***** DATA TO PROCESS

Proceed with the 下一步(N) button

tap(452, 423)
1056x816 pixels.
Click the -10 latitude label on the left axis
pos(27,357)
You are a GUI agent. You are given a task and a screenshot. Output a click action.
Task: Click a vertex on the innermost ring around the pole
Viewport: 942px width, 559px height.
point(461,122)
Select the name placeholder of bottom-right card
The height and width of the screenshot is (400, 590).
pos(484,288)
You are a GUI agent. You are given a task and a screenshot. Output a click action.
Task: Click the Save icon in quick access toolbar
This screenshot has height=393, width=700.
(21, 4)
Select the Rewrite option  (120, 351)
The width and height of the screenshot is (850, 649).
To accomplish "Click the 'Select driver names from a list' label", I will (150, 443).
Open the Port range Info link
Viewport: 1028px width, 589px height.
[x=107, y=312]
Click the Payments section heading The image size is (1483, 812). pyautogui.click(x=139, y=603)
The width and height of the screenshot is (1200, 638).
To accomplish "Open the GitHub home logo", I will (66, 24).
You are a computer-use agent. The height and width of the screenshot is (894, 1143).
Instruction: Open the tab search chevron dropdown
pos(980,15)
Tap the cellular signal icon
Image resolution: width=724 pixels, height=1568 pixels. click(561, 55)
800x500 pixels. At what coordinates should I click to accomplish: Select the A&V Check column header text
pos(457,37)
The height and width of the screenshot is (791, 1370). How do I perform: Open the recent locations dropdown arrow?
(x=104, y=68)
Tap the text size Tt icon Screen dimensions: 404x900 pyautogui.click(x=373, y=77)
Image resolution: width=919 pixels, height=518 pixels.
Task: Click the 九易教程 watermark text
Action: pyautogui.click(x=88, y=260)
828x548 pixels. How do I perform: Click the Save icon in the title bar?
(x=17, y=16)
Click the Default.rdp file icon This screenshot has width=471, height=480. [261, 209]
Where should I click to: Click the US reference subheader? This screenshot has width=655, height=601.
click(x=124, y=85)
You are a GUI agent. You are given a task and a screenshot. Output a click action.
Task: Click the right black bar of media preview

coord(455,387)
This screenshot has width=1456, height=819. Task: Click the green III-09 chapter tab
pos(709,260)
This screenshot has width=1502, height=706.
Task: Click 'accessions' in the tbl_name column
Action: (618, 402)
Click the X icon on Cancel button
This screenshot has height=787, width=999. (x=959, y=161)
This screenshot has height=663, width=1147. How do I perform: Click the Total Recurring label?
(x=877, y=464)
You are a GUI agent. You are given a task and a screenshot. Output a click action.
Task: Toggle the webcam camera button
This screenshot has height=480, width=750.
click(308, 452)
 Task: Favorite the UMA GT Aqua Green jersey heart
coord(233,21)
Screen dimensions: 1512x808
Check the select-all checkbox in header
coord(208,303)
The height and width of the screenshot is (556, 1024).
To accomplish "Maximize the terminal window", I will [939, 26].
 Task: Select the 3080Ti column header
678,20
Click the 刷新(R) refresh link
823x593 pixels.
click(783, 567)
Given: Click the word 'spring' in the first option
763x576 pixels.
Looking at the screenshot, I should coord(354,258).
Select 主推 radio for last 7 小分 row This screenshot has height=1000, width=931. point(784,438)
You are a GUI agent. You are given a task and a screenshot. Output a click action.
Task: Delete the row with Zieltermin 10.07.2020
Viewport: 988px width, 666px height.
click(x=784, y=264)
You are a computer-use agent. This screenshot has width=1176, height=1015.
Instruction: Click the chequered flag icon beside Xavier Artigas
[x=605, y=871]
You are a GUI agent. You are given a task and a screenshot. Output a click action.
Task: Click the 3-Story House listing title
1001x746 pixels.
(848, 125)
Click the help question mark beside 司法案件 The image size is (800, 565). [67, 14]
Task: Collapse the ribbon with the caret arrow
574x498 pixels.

**********

**ASSIGNMENT**
Copy out each entry exactly, leaving nothing out.

**EXPECTED ANSWER**
Proceed with the 下一步(N) button

tap(452, 423)
1056x816 pixels.
Click the -10 latitude label on the left axis
pos(27,357)
You are a GUI agent. You are given a task and a screenshot. Output a click action.
Task: Click a vertex on the innermost ring around the pole
Viewport: 942px width, 559px height.
point(461,122)
Select the name placeholder of bottom-right card
The height and width of the screenshot is (400, 590).
pos(484,288)
You are a GUI agent. You are given a task and a screenshot. Output a click action.
Task: Click the Save icon in quick access toolbar
This screenshot has height=393, width=700.
(21, 4)
Select the Rewrite option  (120, 351)
The width and height of the screenshot is (850, 649).
To accomplish "Click the 'Select driver names from a list' label", I will (150, 443).
Open the Port range Info link
Viewport: 1028px width, 589px height.
[x=107, y=312]
Click the Payments section heading The image size is (1483, 812). pyautogui.click(x=139, y=603)
The width and height of the screenshot is (1200, 638).
To accomplish "Open the GitHub home logo", I will (66, 24).
You are a computer-use agent. The height and width of the screenshot is (894, 1143).
Instruction: Open the tab search chevron dropdown
pos(980,15)
Tap the cellular signal icon
Image resolution: width=724 pixels, height=1568 pixels. click(561, 55)
800x500 pixels. At what coordinates should I click to accomplish: Select the A&V Check column header text
pos(457,37)
The height and width of the screenshot is (791, 1370). How do I perform: Open the recent locations dropdown arrow?
(x=104, y=68)
Tap the text size Tt icon Screen dimensions: 404x900 pyautogui.click(x=373, y=77)
Image resolution: width=919 pixels, height=518 pixels.
Task: Click the 九易教程 watermark text
Action: pyautogui.click(x=88, y=260)
828x548 pixels. How do I perform: Click the Save icon in the title bar?
(x=17, y=16)
Click the Default.rdp file icon This screenshot has width=471, height=480. [261, 209]
Where should I click to: Click the US reference subheader? This screenshot has width=655, height=601.
click(x=124, y=85)
You are a GUI agent. You are given a task and a screenshot. Output a click action.
Task: Click the right black bar of media preview

coord(455,387)
This screenshot has width=1456, height=819. Task: Click the green III-09 chapter tab
pos(709,260)
This screenshot has width=1502, height=706.
Task: Click 'accessions' in the tbl_name column
Action: (618, 402)
Click the X icon on Cancel button
This screenshot has height=787, width=999. (x=959, y=161)
This screenshot has height=663, width=1147. How do I perform: Click the Total Recurring label?
(x=877, y=464)
You are a GUI agent. You are given a task and a screenshot. Output a click action.
Task: Toggle the webcam camera button
This screenshot has height=480, width=750.
click(308, 452)
 Task: Favorite the UMA GT Aqua Green jersey heart
coord(233,21)
Screen dimensions: 1512x808
Check the select-all checkbox in header
coord(208,303)
The height and width of the screenshot is (556, 1024).
To accomplish "Maximize the terminal window", I will [939, 26].
 Task: Select the 3080Ti column header
678,20
Click the 刷新(R) refresh link
823x593 pixels.
click(783, 567)
Given: Click the word 'spring' in the first option
763x576 pixels.
Looking at the screenshot, I should coord(354,258).
Select 主推 radio for last 7 小分 row This screenshot has height=1000, width=931. point(784,438)
You are a GUI agent. You are given a task and a screenshot. Output a click action.
Task: Delete the row with Zieltermin 10.07.2020
Viewport: 988px width, 666px height.
click(x=784, y=264)
You are a computer-use agent. This screenshot has width=1176, height=1015.
Instruction: Click the chequered flag icon beside Xavier Artigas
[x=605, y=871]
You are a GUI agent. You are given a task and a screenshot. Output a click action.
Task: Click the 3-Story House listing title
1001x746 pixels.
(848, 125)
Click the help question mark beside 司法案件 The image size is (800, 565). [67, 14]
Task: Collapse the ribbon with the caret arrow
574x498 pixels.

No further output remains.